Die Praxis zeigt, wer einmal auf der schwarze Liste ist kommt kaum mehr von dieser weg. Um von dieser wieder weg zu kommen müssen sämtliche Ausstände bezahlt werden. Das heisst nicht nur die ausstehenden Prämien, sondern auch die von der Krankenkasse erhobenen Mahnspesen, Umtriebsspesen und Betreibungskosten. Zwar gibt es im Kanton Luzern eine grosse Anzahl von gelöschten Einträgen, jedoch sind diese Personen in kurzer Zeit wieder auf der Liste eingetragen.

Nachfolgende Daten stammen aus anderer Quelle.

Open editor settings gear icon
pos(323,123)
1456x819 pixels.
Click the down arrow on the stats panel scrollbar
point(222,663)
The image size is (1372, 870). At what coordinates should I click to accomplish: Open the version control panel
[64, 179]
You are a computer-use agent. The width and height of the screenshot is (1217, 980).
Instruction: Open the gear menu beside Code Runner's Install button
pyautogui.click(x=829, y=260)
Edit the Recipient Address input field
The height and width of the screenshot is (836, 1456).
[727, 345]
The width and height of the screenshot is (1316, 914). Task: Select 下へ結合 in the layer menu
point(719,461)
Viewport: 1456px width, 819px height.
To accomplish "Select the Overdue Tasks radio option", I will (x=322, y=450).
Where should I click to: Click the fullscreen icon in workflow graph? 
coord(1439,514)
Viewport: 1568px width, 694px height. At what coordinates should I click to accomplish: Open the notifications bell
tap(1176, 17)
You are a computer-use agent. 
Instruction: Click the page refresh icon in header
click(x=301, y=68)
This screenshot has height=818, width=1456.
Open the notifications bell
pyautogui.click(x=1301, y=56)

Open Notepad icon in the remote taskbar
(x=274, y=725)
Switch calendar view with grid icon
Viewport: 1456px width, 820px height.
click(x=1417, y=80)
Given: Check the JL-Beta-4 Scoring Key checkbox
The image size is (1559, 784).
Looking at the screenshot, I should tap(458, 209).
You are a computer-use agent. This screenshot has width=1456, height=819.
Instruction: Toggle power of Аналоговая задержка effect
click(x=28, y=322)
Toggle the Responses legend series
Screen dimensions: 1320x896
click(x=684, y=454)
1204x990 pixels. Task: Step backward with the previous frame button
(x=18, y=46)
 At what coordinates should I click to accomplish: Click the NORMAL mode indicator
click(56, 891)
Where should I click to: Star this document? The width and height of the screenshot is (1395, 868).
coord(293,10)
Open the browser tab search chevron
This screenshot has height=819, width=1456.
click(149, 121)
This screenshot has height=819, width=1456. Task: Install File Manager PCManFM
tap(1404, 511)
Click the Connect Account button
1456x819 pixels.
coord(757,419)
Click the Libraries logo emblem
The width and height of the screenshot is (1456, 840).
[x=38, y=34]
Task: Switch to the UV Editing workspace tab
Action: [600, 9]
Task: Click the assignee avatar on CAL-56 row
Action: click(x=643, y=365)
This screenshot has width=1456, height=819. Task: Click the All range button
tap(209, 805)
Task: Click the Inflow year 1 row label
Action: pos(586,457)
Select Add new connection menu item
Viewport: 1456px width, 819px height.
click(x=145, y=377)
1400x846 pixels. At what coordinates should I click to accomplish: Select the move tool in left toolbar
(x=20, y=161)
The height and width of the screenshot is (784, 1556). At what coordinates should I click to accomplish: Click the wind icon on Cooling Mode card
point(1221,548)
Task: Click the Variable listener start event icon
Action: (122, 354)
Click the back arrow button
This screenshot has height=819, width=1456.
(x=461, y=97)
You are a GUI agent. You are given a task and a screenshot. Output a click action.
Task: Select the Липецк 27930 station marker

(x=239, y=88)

Der Drehtüreffekt, hat sich somit bestätigt.

Der Kanton Schaffhausen liess Ende August 2015 verlauten, dass er die schwarze Liste säumiger Prämienzahler abschaffe. Der Aufwand sei zu gross und der Nutzen minim. Auch der Regierungsrat des Kantons Zürich ist sich nicht sicher, ob der Nutzen dieser schwarzen Liste höher ist, als deren
Kosten und beauftragte eine Kosten-Nutzen Analyse bezüglich der Liste säumiger Prämienzahlenden zu erstellen. Die Studienergebnisse sind in den kommen Wochen zu erwarten.

Der Kanton Luzern kann nach 2 Jahren Praxis bereits aufzeigen, dass die Kosten zu hoch, der Nutzen zu gering und die gesundheitlichen Folgeschäden immens sind. Der grösste Fehler dieser Liste ist aber, dass das effektive Problem gar nicht gelöst wird.